According to the Times analysis, “Affirmative action increases the numbers of black and Hispanic students at many colleges and universities, but experts say that persistent underrepresentation often stems from equity issues that begin earlier.”
How will the new guidelines impact colleges and universities?
The current Department of Education is hoping colleges use race as little as possible when considering future students, according to Vox. Since revoking the Obama-era guidance on affirmative action, the current administration has republished guidelines from the George W. Bush era, noting that college admissions should be “race-neutral.”
Though the newest guidelines don’t change any laws, that doesn’t mean schools won’t be affected by them. Colleges that don’t follow the new guidance could be subject to an investigation by the DOJ. Attorney General Jeff Sessions has indicated his willingness to sue if colleges are found to have admissions processes that include race as a factor, according to the Times.
“In the Trump administration, we are restoring the rule of law,” Sessions said in the DOJ statement. “That’s why … we began rescinding guidance documents that were issued improperly or that were simply inconsistent with current law. Today we are rescinding 24 more and continuing to put an end to unnecessary or improper rulemaking.”
Education Secretary Betsy DeVos said in a separate statement obtained by ABC News that affirmative action is the law and schools should enforce the rules laid out by the Supreme Court. “The Supreme Court has determined what affirmative action policies are constitutional, and the court’s written decisions are the best guide for navigating this complex issue,” DeVos said. “Schools should continue to offer equal opportunities for all students while abiding by the law.”
But others believe the Obama-era guidance is vital to colleges diversifying their student body. Ted Mitchell, president of the American Council on Education, released a statement following the Trump administration’s removal of the guidelines. He said the decision moves the country in the wrong direction.
“At a time when our society grows ever more diverse and the need for engagement with individuals from other backgrounds is vitally important, the federal government should not threaten colleges and universities in their efforts to construct inclusive campuses,” his statement said. “The Trump administration is sending precisely the wrong message to institutions that are committed to following four decades of Supreme Court precedent.”

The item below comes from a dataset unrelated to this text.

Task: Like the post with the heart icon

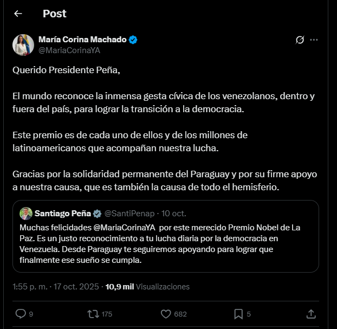Action: pyautogui.click(x=166, y=313)
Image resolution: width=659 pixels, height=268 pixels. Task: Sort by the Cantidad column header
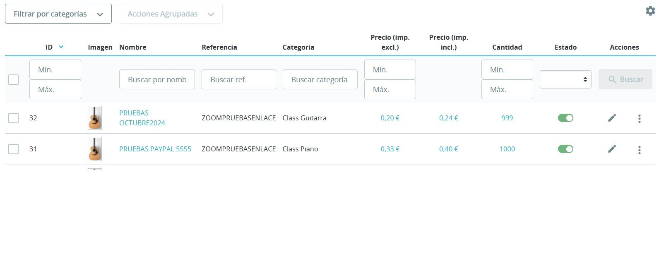pyautogui.click(x=507, y=47)
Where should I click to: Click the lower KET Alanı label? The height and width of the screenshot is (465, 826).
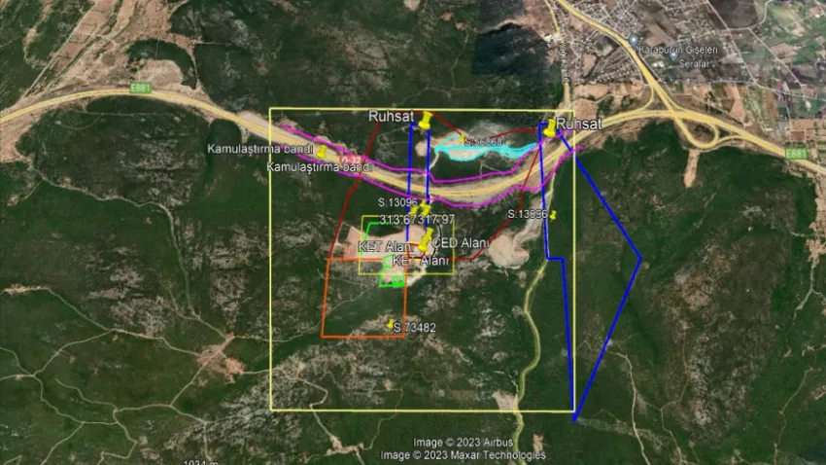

Does this change how you look for a school?
Finding your dream school depends on what you want out of a college or university. If a diverse student body is a priority, inquire about those statistics with your college of choice. Schools should offer this information up without issue. The University of Nebraska-Lincoln, for example, breaks down its enrollment data by college, degree, major, race, and sex.
If you’re looking for your perfect school, make a list of the most important factors a college should have. Consider everything from location to cost and campus culture. Remember that you’re not obligated to attend a school if it accepts your college application. It’s up to you to decide whether it’s a fit.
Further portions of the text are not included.